── Exercise materials ──
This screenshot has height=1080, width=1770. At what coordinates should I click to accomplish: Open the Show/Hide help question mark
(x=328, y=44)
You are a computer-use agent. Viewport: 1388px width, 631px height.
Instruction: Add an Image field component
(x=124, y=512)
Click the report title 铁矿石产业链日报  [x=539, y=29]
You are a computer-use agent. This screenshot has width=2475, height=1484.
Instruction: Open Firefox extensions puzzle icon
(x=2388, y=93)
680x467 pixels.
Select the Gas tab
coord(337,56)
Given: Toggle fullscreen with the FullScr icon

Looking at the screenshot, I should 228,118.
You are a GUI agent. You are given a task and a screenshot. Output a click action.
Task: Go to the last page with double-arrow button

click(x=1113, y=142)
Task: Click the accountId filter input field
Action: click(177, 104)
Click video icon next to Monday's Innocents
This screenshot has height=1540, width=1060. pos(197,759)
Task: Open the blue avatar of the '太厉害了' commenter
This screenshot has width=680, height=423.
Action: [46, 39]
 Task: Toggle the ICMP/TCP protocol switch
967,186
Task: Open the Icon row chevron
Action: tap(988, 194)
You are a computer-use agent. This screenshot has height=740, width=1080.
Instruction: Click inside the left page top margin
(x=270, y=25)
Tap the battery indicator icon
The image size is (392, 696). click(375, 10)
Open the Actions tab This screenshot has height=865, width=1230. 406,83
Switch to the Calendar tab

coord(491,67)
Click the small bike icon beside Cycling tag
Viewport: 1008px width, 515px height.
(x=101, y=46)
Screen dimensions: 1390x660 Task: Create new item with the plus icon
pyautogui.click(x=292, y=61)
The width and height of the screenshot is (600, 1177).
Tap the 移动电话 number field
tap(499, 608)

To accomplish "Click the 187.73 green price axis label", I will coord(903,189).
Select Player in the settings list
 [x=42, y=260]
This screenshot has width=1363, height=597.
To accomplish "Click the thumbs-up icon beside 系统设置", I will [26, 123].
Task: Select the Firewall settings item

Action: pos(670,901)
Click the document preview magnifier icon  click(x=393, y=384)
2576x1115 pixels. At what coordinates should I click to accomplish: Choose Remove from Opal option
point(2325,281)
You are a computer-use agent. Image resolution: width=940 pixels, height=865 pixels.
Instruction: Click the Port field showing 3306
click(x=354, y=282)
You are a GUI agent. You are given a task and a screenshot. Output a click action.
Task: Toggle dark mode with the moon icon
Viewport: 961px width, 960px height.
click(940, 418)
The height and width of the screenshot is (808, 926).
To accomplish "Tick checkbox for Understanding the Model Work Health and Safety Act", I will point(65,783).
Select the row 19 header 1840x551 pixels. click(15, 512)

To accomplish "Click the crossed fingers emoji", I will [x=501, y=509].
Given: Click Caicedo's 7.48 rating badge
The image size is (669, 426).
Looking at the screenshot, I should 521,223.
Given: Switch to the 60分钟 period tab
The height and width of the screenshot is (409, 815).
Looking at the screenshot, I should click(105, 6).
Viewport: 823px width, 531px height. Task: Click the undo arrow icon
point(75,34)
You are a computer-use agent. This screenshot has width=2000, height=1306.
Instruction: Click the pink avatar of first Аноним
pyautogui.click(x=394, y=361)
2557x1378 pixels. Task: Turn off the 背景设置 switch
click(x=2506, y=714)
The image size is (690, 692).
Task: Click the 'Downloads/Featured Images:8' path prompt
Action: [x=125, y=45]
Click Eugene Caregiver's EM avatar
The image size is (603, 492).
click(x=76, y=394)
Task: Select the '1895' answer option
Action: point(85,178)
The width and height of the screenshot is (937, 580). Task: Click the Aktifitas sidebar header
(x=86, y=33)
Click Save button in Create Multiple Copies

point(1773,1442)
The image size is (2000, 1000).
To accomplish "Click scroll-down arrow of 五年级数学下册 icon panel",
───
> _Directions for this task_
Locate each line in the entries above that contains the string "point", and copy every such line in full.

> _Task result_
point(2325,281)
To accomplish "Tick checkbox for Understanding the Model Work Health and Safety Act", I will point(65,783).
point(75,34)
Action: point(85,178)
point(1773,1442)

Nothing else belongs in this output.